# Extracted text:
Belarusian Axis collaborator

Francišak Vincentavič Kušal (Note: Францішак Вінцэнтавіч Кушаль, also spelled Frantsishak Kushal; Franciszek Wincentowicz Kuszel) (16 February 1895 – 25 May 1969, also known as Franz Kushel) (Note: Франц Кушель) was a Belarusian military leader and politician. He was one of the most prominent Nazi collaborators.

==Biography==
Kušal was born into a Roman Catholic family near Valozhyn.

After the outbreak of World War I, Kušal was drafted into the Imperial Russian Army. He graduated from the Vilnius Military School in 1916 and was sent to the Western Front.

After the October Revolution, he joined the Belarusian national movement that demanded the establishment of an independent or autonomous Belarusian republic. In 1919, he was arrested by Polish authorities for Belarusian pro-independence activism.

From 1919 to 1921, Kušal was the deputy head of the Belarusian Military Commission, a body organising Belarusian national military units within the Polish army. After the Polish–Soviet War, he joined the Polish army and graduated from an officer school in 1922. During the 1920s and 1930s, he was director and lecturer at various military schools. He was promoted to captain and awarded the Silver Cross of Merit.

After the Soviet attack on Poland, in 1939, Kušal was commander of a Polish battalion that fought the German army near Lviv. He was imprisoned and placed in a concentration camp near Starobilsk and then in Butyrka prison in Moscow. In early 1941, he was set free and sent to Białystok, then part of the Byelorussian Soviet Socialist Republic.

# What this exercise asks:
**1)** Translate this sentence from the Kušal biography into Spanish: "Kušal was born into a Roman Catholic family near Valozhyn."
**2)** List every army that the Kušal biography names using the word "army."
**3)** Please carry on the Kušal biography from its last sentence.

# Dataset entries:
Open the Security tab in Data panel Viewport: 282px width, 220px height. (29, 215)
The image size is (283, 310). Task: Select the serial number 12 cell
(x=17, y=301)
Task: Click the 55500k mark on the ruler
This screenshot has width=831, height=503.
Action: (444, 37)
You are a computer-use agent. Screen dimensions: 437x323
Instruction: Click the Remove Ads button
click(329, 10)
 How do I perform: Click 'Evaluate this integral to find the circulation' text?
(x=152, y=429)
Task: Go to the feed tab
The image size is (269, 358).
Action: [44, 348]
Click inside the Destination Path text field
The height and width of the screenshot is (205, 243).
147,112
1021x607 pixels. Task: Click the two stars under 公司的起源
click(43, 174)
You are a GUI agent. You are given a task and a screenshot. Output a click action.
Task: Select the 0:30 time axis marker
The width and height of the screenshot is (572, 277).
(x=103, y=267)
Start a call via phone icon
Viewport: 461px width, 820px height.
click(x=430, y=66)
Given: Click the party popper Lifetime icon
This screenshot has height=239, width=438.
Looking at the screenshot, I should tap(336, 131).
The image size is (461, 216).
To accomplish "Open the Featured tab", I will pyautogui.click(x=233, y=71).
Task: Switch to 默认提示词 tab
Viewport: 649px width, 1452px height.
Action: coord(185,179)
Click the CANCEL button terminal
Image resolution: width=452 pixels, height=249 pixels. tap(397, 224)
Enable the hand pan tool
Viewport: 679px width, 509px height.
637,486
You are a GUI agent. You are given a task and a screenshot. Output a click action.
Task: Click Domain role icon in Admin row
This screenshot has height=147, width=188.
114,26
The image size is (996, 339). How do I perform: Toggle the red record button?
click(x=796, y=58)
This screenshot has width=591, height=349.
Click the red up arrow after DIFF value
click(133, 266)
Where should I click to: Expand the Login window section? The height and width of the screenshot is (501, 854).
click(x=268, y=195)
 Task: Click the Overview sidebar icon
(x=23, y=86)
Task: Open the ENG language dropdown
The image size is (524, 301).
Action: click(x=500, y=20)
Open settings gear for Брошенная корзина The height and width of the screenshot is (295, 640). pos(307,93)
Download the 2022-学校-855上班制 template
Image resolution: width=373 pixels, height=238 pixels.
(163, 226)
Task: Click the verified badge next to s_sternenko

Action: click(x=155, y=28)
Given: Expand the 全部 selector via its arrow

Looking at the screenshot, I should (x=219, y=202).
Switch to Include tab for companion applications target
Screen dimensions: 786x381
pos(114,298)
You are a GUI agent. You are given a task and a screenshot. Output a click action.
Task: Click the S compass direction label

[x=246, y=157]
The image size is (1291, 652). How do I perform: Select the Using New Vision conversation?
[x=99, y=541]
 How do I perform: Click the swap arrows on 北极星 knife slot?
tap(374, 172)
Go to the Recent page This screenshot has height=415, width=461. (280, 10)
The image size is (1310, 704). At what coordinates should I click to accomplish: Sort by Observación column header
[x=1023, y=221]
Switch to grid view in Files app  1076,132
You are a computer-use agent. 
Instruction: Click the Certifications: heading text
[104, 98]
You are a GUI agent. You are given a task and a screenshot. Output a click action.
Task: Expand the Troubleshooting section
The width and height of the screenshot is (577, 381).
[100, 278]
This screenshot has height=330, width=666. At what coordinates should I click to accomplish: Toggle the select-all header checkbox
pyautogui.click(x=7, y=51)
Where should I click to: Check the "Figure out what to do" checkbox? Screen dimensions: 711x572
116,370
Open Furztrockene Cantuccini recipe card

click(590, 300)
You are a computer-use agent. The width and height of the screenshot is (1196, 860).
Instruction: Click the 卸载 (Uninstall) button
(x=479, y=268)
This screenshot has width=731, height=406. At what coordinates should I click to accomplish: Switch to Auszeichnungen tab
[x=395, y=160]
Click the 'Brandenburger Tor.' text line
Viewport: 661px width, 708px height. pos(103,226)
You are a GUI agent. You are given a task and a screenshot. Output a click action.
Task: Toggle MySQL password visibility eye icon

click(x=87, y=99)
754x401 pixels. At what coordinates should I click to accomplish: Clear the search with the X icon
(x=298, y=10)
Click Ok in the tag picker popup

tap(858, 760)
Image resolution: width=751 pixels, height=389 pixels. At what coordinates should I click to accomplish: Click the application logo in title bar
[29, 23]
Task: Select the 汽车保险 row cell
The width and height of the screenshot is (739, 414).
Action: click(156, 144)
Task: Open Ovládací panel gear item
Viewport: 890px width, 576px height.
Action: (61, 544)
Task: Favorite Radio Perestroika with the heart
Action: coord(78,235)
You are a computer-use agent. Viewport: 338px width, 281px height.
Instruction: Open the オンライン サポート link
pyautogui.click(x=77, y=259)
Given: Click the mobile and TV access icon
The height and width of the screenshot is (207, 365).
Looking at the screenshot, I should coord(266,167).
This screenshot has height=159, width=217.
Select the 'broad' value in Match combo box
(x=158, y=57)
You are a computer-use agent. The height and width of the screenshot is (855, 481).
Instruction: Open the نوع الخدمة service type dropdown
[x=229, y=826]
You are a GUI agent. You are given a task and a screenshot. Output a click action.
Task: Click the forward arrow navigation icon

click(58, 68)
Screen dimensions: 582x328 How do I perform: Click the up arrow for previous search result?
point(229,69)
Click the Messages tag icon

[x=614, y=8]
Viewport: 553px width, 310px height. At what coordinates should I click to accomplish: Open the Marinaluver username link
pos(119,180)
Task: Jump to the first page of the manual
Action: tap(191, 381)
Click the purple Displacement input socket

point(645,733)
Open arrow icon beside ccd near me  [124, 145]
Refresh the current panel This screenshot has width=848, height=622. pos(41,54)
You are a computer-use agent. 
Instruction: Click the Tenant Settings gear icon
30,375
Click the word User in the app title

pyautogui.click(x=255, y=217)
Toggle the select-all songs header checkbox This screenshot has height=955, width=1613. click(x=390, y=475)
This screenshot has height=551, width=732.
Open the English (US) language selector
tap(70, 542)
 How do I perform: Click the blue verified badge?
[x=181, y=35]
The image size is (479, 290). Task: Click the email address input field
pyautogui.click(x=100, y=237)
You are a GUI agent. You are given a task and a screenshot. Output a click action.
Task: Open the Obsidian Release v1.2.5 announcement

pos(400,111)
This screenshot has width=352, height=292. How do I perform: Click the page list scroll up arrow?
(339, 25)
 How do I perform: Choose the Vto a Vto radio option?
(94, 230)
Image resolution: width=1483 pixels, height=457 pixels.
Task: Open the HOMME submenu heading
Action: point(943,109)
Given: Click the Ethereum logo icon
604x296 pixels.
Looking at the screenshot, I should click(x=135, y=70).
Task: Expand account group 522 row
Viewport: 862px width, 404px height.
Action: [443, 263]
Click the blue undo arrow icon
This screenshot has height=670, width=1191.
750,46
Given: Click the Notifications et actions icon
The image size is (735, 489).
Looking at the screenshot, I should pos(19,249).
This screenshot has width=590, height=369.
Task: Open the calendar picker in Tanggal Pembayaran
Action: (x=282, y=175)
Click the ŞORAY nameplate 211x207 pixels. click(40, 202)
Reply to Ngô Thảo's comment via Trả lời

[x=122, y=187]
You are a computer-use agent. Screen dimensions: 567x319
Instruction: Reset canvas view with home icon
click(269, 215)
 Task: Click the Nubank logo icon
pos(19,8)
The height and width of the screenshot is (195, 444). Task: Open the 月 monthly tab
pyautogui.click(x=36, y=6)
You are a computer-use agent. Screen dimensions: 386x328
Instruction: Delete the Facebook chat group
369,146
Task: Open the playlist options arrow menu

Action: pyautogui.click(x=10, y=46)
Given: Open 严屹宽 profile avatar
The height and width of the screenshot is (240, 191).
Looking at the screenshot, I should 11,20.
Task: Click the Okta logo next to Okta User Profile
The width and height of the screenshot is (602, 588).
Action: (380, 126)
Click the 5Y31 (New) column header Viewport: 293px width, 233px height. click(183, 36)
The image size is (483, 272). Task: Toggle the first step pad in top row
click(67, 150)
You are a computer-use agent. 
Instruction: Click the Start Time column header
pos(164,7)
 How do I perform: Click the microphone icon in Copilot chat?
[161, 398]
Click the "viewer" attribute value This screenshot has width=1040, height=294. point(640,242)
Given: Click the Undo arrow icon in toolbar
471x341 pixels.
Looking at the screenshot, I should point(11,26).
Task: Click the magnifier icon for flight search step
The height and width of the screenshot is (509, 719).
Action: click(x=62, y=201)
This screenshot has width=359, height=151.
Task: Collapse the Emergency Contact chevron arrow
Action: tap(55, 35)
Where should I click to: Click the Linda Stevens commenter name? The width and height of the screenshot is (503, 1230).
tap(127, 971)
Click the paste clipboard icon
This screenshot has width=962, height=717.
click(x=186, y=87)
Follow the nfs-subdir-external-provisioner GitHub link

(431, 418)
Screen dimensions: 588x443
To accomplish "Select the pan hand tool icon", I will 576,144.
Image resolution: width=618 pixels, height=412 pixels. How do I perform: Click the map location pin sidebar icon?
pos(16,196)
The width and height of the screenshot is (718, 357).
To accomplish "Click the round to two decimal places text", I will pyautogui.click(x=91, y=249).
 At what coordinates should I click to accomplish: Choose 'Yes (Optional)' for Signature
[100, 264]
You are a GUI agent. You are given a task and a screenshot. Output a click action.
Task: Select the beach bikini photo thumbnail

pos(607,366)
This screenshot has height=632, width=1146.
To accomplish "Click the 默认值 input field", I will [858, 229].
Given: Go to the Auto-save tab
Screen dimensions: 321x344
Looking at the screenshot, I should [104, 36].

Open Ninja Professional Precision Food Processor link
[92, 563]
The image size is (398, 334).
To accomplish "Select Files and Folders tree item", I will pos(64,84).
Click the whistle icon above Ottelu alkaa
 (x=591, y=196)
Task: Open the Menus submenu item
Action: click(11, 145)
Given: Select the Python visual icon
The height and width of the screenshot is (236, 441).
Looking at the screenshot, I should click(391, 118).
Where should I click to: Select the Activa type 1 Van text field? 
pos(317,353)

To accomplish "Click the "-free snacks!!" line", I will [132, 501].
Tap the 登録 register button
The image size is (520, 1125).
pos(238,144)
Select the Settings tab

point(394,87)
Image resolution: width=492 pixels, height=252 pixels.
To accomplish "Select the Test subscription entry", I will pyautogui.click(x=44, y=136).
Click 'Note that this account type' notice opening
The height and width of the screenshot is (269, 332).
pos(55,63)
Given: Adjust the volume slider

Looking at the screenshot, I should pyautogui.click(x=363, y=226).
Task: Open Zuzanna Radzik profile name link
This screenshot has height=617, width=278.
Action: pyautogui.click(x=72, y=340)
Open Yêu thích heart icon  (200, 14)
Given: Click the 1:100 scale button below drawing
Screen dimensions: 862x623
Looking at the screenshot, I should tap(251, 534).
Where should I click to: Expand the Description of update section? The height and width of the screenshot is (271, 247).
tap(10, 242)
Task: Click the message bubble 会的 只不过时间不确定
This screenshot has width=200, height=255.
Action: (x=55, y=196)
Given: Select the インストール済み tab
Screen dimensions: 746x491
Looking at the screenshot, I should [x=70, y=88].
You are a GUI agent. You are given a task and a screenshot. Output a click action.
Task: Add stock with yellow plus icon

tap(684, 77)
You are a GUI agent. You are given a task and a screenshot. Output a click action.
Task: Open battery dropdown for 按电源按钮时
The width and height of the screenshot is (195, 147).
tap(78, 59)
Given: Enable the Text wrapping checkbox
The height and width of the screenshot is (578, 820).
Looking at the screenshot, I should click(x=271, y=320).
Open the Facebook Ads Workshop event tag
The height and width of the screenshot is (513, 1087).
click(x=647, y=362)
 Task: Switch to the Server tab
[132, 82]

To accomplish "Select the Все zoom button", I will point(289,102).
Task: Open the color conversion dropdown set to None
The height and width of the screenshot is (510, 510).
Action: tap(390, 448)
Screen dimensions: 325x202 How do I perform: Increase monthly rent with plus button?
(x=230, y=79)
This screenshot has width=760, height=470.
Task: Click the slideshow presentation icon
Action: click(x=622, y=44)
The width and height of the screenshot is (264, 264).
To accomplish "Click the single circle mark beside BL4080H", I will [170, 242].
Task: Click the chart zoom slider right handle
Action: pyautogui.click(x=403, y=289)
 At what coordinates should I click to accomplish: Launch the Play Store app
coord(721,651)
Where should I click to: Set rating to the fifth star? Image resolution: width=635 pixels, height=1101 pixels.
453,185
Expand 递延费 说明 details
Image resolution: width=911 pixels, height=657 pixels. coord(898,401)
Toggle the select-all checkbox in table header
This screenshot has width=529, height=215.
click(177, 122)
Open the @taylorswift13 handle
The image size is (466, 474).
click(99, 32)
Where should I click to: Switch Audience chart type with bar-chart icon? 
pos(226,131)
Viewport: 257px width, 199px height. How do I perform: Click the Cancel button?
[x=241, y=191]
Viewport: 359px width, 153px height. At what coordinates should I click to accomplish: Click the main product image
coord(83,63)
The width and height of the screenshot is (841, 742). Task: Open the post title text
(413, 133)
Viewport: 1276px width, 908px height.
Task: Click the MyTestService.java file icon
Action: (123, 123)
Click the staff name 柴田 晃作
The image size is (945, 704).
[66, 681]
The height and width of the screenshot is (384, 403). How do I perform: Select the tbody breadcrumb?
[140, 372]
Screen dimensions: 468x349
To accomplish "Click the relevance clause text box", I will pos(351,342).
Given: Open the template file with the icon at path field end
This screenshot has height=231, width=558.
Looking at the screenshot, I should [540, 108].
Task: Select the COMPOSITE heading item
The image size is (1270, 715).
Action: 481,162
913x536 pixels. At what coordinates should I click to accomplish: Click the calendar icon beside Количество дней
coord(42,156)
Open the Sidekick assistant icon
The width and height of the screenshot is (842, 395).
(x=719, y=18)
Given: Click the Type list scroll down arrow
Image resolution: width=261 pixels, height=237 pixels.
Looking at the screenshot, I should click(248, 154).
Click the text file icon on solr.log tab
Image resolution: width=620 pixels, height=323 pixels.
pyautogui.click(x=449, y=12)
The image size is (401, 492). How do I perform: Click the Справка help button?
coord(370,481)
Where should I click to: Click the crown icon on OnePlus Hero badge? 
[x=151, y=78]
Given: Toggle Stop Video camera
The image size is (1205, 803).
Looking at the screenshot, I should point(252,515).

# Set of answers:
**1)** Kušal nació en una familia católica romana cerca de Valozhyn.

**2)**
Imperial Russian Army
Polish army
German army

**3)**
After the German invasion of the Soviet Union, Kušal worked as director of a training school for the Belarusian Auxiliary Police, then worked at various leading positions of the local Belarusian self-defence and police units and organising training for Belarusian officers. In 1943, Kušal became member of the Belarusian Central Council, responsible for military issues. From March 1944, he was head of the Belarusian Home Defence (BKA), a 25,000–50,000 men strong Belarusian army, for the creation of which the Belarusians received German approval at the final stage of the war.

After the withdrawal of Germans from Belarus, Kušal and his units left the country too. The Belarusian units were reorganized into units of the Waffen-SS. In April 1945, Kušal and his units surrendered to the Americans in Bavaria. He led the Displaced Persons-Camp in Michelsdorf in Cham. Later, Kušal lived in Munich.

As a Polish citizen before 1939, Kušal was not handed over to the Soviets after end of war in 1945. In 1950, Kušal emigrated to the US. In exile, he was an active member of the Belarusian American community and Belarusian political organisations. From 1952 to 1954 he was the leader of the Belarusan-American Association.

==Family==

Kušal's wife, Natallia Arsiennieva, of Russian descent, was a notable Belarusian poet and member of the Belarusian national movement.

His younger son, Jarasłaŭ, was killed by a bomb planted by Soviet partisans in a theatre in the German-occupied Minsk.